== WORK REQUEST ==
Within the material below, how many lines carry the word "three"? Only that number is wanted.
[[ SUPPLIED ENTRIES open ]]
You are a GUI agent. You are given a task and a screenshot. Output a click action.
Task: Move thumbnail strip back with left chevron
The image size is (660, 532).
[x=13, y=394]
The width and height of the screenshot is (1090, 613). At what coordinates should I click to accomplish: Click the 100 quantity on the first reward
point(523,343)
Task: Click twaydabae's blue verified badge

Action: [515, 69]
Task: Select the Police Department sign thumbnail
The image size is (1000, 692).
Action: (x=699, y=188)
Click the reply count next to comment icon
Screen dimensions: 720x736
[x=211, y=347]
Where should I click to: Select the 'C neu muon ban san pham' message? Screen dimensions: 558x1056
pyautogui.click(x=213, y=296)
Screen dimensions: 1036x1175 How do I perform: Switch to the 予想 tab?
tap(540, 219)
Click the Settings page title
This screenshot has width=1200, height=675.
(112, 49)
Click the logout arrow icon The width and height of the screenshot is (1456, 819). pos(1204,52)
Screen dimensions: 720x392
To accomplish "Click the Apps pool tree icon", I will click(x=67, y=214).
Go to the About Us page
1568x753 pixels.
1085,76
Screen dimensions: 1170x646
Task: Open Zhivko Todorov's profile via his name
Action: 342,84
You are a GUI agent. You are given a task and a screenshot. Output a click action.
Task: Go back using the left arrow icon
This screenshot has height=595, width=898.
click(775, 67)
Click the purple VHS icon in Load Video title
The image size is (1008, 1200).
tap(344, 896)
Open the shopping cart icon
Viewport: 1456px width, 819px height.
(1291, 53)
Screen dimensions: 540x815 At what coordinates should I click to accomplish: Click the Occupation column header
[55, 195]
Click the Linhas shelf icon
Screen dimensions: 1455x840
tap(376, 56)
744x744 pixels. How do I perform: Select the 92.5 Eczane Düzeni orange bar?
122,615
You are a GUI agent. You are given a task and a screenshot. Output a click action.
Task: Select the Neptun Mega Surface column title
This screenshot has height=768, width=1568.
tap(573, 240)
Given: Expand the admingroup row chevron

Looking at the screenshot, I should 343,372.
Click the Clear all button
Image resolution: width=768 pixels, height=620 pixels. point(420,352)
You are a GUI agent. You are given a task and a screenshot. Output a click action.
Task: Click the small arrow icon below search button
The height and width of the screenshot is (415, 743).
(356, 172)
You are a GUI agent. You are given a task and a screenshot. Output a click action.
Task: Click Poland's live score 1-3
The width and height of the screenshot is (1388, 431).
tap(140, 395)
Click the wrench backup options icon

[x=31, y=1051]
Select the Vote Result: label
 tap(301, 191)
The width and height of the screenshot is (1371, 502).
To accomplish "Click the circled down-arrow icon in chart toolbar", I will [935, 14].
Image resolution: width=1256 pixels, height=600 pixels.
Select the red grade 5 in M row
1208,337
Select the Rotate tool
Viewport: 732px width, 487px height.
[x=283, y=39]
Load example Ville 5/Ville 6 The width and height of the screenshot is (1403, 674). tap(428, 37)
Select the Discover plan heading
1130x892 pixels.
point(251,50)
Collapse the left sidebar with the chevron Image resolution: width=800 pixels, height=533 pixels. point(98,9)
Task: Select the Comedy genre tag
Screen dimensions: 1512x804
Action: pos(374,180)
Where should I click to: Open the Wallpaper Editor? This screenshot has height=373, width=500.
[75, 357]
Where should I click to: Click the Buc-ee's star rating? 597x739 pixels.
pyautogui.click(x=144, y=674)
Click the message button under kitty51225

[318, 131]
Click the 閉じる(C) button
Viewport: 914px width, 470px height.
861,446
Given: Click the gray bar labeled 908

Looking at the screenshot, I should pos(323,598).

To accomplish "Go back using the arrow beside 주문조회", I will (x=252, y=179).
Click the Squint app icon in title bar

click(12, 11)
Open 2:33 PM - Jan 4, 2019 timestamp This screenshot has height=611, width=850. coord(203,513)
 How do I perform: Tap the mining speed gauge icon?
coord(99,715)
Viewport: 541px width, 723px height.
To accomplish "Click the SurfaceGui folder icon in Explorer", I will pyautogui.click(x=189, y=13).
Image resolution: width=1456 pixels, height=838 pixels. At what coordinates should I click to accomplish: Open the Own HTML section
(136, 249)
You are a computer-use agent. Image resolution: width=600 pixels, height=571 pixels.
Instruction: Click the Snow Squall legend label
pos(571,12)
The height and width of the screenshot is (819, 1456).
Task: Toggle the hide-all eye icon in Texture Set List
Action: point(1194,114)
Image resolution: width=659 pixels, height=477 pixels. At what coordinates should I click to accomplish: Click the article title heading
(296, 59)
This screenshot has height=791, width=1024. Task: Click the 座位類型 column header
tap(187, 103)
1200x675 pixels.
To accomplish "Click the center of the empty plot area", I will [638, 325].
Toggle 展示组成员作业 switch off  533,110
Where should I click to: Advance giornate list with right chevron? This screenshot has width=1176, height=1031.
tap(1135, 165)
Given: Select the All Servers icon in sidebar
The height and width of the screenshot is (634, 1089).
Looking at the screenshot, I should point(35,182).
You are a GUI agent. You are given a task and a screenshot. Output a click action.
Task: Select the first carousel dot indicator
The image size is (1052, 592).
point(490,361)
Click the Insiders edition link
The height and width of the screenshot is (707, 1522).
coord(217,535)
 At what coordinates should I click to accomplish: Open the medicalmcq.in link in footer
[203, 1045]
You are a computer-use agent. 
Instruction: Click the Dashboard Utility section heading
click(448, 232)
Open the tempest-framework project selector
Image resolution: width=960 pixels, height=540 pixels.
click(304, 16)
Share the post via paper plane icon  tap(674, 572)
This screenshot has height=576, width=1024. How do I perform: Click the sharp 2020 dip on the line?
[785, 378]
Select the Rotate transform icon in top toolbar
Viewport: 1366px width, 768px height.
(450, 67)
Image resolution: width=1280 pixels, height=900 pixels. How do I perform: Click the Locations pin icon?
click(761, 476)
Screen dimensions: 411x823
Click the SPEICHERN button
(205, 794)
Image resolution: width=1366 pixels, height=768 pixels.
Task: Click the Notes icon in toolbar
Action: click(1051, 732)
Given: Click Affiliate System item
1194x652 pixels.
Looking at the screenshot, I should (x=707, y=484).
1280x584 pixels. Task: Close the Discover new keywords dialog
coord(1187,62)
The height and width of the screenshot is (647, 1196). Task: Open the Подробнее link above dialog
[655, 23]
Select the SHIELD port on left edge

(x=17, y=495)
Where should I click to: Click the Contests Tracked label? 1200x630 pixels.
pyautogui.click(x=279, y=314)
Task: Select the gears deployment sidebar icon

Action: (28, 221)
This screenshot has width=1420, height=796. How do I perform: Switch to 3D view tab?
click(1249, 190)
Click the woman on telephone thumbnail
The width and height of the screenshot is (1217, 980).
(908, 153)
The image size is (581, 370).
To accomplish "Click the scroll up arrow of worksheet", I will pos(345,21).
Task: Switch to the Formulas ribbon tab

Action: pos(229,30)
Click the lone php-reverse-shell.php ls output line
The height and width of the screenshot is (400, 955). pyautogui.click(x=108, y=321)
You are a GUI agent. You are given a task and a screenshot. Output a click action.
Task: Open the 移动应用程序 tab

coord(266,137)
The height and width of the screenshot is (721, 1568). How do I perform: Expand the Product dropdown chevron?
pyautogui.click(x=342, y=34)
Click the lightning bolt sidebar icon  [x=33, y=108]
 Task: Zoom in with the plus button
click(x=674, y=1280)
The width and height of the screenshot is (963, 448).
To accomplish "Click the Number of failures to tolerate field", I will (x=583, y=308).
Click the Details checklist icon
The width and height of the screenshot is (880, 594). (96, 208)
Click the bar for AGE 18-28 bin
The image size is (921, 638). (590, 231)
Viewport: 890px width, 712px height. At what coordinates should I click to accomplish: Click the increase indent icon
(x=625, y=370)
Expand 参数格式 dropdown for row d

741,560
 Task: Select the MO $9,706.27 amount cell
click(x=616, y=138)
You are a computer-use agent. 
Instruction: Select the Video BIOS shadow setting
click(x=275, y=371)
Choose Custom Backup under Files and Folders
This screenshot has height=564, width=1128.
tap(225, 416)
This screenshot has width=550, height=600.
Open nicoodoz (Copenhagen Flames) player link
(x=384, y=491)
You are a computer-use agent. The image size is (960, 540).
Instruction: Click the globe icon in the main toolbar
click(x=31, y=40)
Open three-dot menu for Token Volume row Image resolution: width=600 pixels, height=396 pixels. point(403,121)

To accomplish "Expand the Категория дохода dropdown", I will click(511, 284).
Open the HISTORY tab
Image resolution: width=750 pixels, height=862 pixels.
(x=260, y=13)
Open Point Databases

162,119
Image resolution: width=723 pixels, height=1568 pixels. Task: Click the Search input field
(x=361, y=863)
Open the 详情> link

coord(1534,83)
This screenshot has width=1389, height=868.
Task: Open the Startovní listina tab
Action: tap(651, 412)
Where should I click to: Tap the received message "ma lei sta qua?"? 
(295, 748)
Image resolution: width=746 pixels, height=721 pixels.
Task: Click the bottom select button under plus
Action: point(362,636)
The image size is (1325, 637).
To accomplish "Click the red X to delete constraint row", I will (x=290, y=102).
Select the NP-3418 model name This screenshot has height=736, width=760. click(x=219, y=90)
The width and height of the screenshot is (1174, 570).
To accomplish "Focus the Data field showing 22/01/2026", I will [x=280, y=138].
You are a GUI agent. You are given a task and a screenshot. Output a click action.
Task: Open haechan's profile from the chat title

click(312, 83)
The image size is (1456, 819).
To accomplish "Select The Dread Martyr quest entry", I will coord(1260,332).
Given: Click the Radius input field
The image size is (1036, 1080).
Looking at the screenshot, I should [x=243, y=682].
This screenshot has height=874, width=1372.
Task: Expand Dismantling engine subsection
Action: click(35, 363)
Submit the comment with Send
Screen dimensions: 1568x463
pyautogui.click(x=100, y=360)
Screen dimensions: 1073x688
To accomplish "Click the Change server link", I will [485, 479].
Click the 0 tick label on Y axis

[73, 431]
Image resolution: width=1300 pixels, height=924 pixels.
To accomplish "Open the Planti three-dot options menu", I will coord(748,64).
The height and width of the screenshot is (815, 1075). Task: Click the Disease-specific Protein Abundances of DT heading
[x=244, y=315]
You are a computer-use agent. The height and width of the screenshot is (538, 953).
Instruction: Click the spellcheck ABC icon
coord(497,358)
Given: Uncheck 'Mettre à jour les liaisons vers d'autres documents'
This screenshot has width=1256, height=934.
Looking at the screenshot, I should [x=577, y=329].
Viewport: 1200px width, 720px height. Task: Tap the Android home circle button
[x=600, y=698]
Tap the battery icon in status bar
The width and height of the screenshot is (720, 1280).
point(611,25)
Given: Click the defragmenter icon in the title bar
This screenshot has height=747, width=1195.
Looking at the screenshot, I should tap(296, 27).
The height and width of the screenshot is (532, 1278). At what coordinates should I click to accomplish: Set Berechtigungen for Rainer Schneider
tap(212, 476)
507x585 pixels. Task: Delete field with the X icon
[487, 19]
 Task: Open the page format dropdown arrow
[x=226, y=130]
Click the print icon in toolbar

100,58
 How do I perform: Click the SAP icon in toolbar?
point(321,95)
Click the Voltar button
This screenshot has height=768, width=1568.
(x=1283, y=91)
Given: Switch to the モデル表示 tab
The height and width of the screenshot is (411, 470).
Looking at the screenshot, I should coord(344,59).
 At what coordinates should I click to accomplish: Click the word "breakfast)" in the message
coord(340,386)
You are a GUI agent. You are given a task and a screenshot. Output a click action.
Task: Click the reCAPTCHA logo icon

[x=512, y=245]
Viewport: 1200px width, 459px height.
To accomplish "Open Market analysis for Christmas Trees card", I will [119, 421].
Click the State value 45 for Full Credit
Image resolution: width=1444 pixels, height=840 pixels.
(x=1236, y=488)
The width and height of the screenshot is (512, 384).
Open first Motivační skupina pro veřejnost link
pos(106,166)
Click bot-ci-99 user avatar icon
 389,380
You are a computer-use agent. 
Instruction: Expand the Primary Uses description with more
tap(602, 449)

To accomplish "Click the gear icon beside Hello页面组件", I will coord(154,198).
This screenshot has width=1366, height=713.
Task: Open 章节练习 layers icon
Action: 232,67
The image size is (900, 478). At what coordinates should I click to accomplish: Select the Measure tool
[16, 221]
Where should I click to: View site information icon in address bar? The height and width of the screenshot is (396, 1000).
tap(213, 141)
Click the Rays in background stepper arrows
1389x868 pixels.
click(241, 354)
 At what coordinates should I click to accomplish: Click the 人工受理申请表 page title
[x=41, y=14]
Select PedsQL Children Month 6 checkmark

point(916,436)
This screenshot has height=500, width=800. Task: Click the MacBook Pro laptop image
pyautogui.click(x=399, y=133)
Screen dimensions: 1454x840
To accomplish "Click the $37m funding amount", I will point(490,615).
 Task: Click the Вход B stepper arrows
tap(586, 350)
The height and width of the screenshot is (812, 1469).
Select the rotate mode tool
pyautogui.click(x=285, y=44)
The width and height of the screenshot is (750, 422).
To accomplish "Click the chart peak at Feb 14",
[[ SUPPLIED ENTRIES closed ]]
== RESPONSE TO THE EXERCISE ==
2